It’s Sunday. The last day of my week in Lake Tahoe. I’m here at a conference, not a writing conference. This is an industry conference for my husband. I went to dinner Tuesday and Wednesday night and a banquet Thursday and a breakfast Friday morning.

Other than that, I’ve been in the room working: on blog posts or on guest posts or editing or answering emails, etc. Typical days for me except in a cooler place with huge pine trees and an absolutely gorgeous lake.

Here’s a few things I’ve learned:
1. If you’re gonna work in your hotel room, close the curtains on the window overlooking the pool.

2. Stop at a store and buy apples, bananas, and Diet Coke or you’re stuck going downstairs and buying a turkey sandwich for $9.

3. Not everywhere is as hot as central Texas. Take a jacket.

4. If you find a hotel with free WiFi, take all your vacations there and encourage organizations to plan their conferences there and then tell me so I can start a list.

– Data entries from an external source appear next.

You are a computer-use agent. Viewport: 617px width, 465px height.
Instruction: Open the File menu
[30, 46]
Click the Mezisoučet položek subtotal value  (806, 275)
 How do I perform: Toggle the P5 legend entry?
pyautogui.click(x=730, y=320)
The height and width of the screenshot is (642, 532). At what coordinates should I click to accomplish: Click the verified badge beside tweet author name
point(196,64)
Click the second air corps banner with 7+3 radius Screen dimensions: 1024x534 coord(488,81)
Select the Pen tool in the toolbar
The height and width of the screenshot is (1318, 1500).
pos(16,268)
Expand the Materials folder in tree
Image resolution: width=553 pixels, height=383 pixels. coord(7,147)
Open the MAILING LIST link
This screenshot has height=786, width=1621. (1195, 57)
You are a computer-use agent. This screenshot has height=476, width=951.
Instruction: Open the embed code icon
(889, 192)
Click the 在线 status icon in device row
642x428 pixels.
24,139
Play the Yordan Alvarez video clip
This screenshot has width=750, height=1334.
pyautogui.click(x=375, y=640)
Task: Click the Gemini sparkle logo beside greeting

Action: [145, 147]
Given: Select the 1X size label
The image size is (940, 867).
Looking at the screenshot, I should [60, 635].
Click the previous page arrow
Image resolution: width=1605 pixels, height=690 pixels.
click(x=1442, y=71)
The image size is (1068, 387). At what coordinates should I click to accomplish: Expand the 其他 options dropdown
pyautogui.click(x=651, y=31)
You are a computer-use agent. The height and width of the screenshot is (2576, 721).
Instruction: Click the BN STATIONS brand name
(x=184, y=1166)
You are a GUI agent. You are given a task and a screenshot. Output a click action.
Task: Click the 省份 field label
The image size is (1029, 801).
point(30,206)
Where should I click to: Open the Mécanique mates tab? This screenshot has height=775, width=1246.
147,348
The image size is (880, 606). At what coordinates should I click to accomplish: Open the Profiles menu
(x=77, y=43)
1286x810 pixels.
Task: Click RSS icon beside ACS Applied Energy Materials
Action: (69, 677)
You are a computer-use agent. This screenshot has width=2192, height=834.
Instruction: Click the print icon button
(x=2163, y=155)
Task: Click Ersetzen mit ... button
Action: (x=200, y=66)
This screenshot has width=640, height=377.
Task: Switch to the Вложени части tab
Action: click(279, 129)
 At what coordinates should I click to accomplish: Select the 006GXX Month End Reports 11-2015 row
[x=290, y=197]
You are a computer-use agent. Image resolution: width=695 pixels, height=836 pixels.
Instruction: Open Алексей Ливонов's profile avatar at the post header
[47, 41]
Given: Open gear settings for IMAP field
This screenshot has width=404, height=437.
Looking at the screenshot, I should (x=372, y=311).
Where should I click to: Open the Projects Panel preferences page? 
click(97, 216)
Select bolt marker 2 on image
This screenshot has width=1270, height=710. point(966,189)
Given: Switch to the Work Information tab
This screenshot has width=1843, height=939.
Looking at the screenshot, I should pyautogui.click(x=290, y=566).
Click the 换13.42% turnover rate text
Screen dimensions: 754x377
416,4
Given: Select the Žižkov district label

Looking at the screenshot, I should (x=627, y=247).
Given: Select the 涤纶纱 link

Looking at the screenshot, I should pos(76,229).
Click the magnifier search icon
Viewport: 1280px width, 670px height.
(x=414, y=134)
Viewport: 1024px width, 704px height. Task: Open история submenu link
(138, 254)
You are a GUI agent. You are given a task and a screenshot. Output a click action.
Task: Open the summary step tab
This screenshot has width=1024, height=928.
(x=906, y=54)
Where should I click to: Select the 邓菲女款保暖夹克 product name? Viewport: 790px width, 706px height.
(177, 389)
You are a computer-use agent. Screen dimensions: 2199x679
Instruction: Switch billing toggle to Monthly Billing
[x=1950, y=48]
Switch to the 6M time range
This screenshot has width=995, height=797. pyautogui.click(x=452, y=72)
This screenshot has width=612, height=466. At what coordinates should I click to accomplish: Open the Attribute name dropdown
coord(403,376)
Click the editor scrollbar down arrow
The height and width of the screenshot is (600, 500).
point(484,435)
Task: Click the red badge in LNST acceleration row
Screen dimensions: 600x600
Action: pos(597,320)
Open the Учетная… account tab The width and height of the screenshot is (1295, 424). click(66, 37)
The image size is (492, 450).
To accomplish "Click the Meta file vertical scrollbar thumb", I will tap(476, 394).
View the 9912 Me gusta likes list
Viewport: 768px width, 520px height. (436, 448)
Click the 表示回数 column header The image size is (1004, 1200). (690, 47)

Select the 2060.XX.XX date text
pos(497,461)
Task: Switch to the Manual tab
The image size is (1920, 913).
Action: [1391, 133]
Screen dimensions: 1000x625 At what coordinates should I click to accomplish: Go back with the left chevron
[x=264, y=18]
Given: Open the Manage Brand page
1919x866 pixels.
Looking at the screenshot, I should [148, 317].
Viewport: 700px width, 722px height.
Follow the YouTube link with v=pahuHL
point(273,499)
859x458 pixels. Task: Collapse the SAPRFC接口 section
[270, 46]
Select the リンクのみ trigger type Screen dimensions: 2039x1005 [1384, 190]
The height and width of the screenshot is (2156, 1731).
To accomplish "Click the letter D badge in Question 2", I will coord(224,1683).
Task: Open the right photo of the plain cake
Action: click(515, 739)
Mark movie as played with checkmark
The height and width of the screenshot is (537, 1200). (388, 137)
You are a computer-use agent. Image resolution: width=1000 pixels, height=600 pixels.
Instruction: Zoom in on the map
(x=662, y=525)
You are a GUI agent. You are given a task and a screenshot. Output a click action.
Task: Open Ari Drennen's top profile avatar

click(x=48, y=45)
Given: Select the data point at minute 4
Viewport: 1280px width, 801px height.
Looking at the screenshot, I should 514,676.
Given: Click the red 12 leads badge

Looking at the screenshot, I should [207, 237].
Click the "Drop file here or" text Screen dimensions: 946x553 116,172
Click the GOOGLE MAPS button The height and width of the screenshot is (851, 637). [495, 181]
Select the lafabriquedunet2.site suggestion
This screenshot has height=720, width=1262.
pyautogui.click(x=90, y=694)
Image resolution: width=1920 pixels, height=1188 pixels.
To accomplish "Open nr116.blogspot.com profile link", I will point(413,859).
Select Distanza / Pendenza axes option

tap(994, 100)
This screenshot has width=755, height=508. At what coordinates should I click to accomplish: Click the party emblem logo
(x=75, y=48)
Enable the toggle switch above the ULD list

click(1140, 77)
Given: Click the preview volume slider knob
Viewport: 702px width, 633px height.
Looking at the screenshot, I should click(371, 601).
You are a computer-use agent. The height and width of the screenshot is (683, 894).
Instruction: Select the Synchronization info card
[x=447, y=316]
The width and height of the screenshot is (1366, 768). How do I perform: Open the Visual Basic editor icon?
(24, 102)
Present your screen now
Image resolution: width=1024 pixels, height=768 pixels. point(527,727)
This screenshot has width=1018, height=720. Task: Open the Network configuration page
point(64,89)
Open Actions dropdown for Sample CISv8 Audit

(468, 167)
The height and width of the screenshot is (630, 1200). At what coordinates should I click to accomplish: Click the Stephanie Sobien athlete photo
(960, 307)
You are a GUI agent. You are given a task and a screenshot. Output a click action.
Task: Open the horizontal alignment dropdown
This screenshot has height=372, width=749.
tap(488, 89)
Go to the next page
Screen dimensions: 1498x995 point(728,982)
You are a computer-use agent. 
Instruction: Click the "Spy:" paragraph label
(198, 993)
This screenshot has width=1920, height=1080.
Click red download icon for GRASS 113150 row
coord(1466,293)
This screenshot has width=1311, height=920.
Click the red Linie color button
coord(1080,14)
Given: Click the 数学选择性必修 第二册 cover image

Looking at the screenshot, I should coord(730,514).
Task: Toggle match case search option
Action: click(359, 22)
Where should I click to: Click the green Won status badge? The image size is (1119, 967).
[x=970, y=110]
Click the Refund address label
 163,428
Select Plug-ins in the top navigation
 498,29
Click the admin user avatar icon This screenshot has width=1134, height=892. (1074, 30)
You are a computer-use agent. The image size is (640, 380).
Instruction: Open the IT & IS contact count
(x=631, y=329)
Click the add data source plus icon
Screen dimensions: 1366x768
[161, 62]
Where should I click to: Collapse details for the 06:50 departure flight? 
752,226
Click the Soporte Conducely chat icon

5. Get a hair cut before you go. Bangs cut in front of a mirror with curved fingernail scissors are embarrassing.

6. When they give you a nametag and tell you to add a funny ribbon to it, don’t choose “I Read Your Email.” “I Smell Farts” would probably garner less weird looks.

7. If someone says, “Try a Pomegranate Licorice Martini,” don’t do it. Seriously. Don’t.
What lessons have you learned at conferences or hotels?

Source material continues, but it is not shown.